No, Sharlet had another label to pin on George W. Bush, a much more creative and insightful label. Bush, he says, is in his heart of hearts closely linked to the no facts, just faith school of thought often called "New Age." Based on what we know about Bush's faith, and there are very few specifics on the record, Sharlet believes that one of the last things anyone could call Bush is a "fundamentalist." There is no such thing as a vague fundamentalist. Here is a large chunk of Sharlet's argument:

A common aspect of many New Age schools of thought (though not all) is a gentle disdain for perceived reality.

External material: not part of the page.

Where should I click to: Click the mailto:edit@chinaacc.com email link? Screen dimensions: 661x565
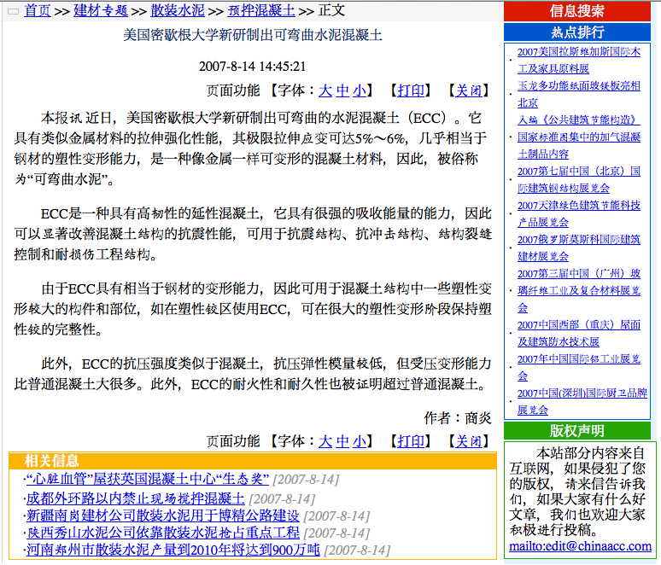[x=581, y=546]
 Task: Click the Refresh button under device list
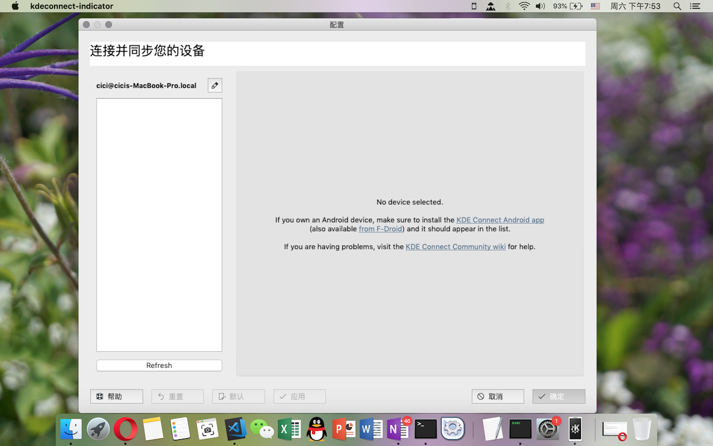click(x=159, y=365)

That's different from the fundamentalist aversion to worldliness; rather, this approach views the "real world" as that which is within the mind or heart or spirit of the believer. That idea is often dismissed as a modern bastardization of psychology, but many New Agers argue that their beliefs are actually ancient; and, despite the fact that the superficial characteristics are often of a recent vintage, there’s some truth to that assertion. New Age religions are, literally, reactionary, responses to what’s been called the disenchantment of the world. Another word for that process is the Enlightenment, with its claims of empirical accuracy. New Age movements attempt to revive -- or create anew -- pre-Enlightenment ideas about magic, alchemy, ghosts, and whatever else practitioners can glean from a record for the most part expunged by institutional Christianity.

Christian fundamentalism, meanwhile, is the child of the Enlightenment, a functionalist view of faith that’s metaphorically “scientific.” It's scripture as read by a cranky engineer who just wants to know how God works. The Bible, for a fundamentalist, isn’t powerful literature demanding our ever-changing discernment; it’s an instruction manual. And fundamentalists think that's a good thing.

You can disagree with Sharlet's point of view, but he is on to something. Nevertheless, I think he needs to consider another explanation for the phenomenon that bugs him.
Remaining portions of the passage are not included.